» **Textauszug**
© Maria Feck
Liebe Leserin, lieber Leser,
Bürgerschaftspräsidentin Carola Veit (SPD)
möchte, dass die Debatten des Hamburger Parlaments mehr Aufmerksamkeit
erhalten. Vor zwei Jahren hat die Bürgerschaft deswegen beispielsweise die
Redezeiten begrenzt, zuletzt wurde eine Mediathek mit den geführten
Debatten freigeschaltet. Ich höre dennoch oft, Bürgerschaftsdebatten
seien langweilige Showveranstaltungen, lediglich inszenierter Streit. Diesen
Eindruck konnte man leider auch in der gestrigen Sitzung gewinnen. Im Plenum
lieferten sich die Parteien einen regen Schlagabtausch über Schulpolitik und
das Für und Wider einer längeren Schulzeit an Gymnasien. Doch kaum war die
Debatte vorbei, trafen sich in kleiner Runde die Spitzen von SPD, Grünen, CDU
und FDP. Während draußen schon über das nächste Thema gestritten wurde,
diskutierte man, wie es aus Teilnehmerkreisen hieß, in gelöster Stimmung sehr
konstruktiv über einen Kompromiss. Die Ergebnisse bleiben erst einmal geheim.
Weitere Treffen wurden ausgemacht. Ist das kluge Sachpolitik im Sinne der
Stadt? Oder Entmündigung des Wählers, der sich alternative Positionen wünscht?
Ich wünsche Ihnen einen
schönen Tag!
Ihr Oliver Hollenstein
Wollen Sie uns Ihre Meinung
sagen, wissen Sie etwas, über das wir berichten sollten? Dann schreiben Sie
uns: hamburg@zeit.de.
Aktuelles
Kommission empfiehlt: Jugendamtsmitarbeiter entlasten und Teams
bilden
Yessica,
Chantal, Lara-Mia, Yagmur, Tayler: In Hamburg starben in den vergangenen Jahren
mehrere Kinder, weil sie vernachlässigt oder misshandelt wurden. Die Hilfe von
Behörden, Ämtern und Gerichten versagte – so wie bei der dreijährigen Yagmur aus
Billstedt, die im Dezember 2013 von der eigenen Mutter zu Tode
geprügelt wurde. Der Fall löste eine Debatte aus, auch weil das Jugendamt die
Gefahr übersehen hatte. Wie konnte es so weit kommen? Wie können Kinder in
Hamburg besser geschützt werden? Die Enquete-Kommission “Kinderrechte stärken”

Datensätze zu Zielpositionen
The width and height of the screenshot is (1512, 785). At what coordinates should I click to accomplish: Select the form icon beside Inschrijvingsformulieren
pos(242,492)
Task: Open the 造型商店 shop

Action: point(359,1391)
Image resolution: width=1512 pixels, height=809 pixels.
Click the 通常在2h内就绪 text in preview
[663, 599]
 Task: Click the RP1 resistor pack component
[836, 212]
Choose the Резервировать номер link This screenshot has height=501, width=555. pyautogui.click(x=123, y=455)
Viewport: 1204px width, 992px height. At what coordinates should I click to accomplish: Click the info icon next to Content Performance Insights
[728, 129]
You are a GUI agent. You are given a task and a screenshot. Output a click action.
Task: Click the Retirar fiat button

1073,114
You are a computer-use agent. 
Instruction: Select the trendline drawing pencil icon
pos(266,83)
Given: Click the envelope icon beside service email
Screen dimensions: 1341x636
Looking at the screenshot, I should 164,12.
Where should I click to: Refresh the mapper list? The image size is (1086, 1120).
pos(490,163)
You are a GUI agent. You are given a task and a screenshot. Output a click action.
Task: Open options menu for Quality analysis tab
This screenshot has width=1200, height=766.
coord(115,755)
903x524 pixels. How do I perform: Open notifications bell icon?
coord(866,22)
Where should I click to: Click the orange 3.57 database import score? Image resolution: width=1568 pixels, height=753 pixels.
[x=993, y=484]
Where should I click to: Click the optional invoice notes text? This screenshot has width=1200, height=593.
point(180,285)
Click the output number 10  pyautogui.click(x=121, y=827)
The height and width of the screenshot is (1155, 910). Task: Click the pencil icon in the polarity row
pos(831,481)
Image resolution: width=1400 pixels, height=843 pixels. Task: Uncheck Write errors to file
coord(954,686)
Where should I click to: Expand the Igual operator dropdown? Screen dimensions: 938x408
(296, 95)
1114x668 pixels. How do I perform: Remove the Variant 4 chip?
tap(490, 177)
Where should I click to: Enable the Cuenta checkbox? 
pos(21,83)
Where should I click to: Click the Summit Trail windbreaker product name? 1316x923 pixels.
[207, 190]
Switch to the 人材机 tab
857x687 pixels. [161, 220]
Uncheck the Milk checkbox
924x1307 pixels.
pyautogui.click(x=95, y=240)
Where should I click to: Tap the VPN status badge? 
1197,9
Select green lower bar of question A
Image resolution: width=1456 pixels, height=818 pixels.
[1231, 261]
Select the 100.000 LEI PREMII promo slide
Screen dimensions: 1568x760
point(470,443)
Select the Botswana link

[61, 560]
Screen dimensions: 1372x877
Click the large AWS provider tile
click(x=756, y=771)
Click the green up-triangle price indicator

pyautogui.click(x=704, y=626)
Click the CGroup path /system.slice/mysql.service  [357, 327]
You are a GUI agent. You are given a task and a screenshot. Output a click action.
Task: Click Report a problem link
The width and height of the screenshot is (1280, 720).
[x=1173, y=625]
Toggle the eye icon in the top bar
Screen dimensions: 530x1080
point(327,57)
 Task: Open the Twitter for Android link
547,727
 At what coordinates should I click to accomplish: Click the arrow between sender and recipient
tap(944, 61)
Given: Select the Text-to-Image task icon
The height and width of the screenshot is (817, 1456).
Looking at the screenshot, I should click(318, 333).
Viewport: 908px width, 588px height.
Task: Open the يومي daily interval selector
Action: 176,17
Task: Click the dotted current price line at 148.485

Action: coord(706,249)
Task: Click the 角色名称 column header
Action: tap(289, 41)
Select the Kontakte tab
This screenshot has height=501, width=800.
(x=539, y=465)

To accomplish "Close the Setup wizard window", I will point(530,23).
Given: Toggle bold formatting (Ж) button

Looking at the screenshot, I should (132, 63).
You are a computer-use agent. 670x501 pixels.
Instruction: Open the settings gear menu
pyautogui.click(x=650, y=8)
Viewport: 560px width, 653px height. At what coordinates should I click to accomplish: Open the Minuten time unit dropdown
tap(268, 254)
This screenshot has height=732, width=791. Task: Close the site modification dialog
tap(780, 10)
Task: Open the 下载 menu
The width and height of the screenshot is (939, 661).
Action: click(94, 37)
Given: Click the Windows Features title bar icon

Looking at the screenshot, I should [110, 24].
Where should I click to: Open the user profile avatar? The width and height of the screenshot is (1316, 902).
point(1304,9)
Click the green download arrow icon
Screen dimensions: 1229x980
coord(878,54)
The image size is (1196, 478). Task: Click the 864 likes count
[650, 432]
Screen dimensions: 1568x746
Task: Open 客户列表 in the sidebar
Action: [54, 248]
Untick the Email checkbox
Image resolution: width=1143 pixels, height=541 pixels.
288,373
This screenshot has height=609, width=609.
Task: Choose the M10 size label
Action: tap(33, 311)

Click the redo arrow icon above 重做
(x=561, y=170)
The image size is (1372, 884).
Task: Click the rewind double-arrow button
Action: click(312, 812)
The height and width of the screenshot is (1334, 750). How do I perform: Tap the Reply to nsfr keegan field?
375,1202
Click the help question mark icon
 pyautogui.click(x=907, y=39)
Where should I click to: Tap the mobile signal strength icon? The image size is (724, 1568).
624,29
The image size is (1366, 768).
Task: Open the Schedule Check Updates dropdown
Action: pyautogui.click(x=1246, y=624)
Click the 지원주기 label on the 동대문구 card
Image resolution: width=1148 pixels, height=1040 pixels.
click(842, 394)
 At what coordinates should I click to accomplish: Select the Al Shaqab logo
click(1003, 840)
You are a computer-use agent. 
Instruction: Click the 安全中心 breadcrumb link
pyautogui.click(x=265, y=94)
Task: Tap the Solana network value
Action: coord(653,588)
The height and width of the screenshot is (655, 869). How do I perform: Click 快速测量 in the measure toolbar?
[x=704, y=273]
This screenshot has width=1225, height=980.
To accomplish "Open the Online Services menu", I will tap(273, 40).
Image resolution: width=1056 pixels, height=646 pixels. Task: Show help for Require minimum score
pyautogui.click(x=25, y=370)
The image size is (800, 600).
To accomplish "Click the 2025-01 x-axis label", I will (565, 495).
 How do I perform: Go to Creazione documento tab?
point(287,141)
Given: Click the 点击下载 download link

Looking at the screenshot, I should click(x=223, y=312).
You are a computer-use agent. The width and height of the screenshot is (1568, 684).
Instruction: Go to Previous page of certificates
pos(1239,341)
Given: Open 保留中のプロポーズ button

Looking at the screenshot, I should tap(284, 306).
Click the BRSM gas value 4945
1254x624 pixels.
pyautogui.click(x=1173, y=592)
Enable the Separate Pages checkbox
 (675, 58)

» **Aufgaben**
[1] Entnimm dem Textauszug wörtlich die Passage von „Weitere Treffen wurden“ bis „schönen Tag!“.
[2] Welchen Grund nennt der Textauszug dafür, dass der Fall Yagmur eine Debatte auslöste? Antworte in ein bis drei Sätzen.
[3] Führe den Textauszug über die Hamburger Bürgerschaft und die Enquete-Kommission „Kinderrechte stärken“ im Anschluss an seinen letzten Satz fort.

» **Gegebene Antworten**
[1]
Weitere Treffen wurden ausgemacht. Ist das kluge Sachpolitik im Sinne der
Stadt? Oder Entmündigung des Wählers, der sich alternative Positionen wünscht?
Ich wünsche Ihnen einen
schönen Tag!

[2] Der Fall löste eine Debatte aus, unter anderem weil das Jugendamt die Gefahr übersehen hatte. Die dreijährige Yagmur aus Billstedt war im Dezember 2013 von der eigenen Mutter zu Tode geprügelt worden.

[3]
hat das Hamburger Jugendhilfesystem zwei Jahre lang auf Schwachstellen
untersucht. Heute legen die Experten ihren Abschlussbericht vor. Er liegt der ZEIT
vor. Die wichtigsten der 70 Empfehlungen: Die Mitarbeiter in den Jugendämtern
sollen entlastet, Fälle nur noch in Zweier-Teams bearbeitet werden. Eltern
sollen sich in Konflikten mit den Behörden künftig leichter beschweren können –
und Kinderrechte im Grundgesetz verankert werden.
Unsere
Redakteurin Annika Lasarzik hat sich mit dem Vorsitzenden der Kommission, dem
Koblenzer Pädagogikprofessor Christian Schrapper, getroffen. Was
er Hamburg rät, lesen Sie im Interview auf ZEIT ONLINE.
Parteien verhandeln über Schulfrieden
76
Prozent der Hamburger wünschen sich, dass die Schulzeit an Gymnasien wieder auf
neun Jahre verlängert wird – das ergab in der vergangenen Woche eine Umfrage im
Auftrag des “Hamburger Abendblatts”. Eine große Verlockung für die CDU, die bei der
Wahlumfrage gerade einmal auf 14 Prozent der Stimmen kam, und nicht nur einen
Spitzenkandidaten braucht, sondern auch ein Thema, mit dem sie sich bei den
Wählern profilieren kann. Zuletzt hatte die Partei in NRW und
Schleswig-Holstein mit G9 als Wahlkampfthema zwei SPD-Regierungen gestürzt. In
Hamburg hat die CDU allerdings einst selbst die Schulzeit verkürzt und außerdem
jahrelang dafür geworben, den Schulen Reformen zu ersparen. Ob Fraktionschef
André Trepoll die Position aufgeben werde, war daher die interessanteste Frage
vor der Bürgerschaftsdebatte gestern. Die Antwort: Nein, nicht so richtig. Er
würde zwar schon gerne einmal über G9 diskutieren, aber ein Schulfrieden, der
den Schulen Reformen erspart, sei ja auch nicht schlecht. Jetzt wird hinter
verschlossenen Türen verhandelt. Einen
ausführlicheren Bericht aus der Bürgerschaft lesen Sie hier.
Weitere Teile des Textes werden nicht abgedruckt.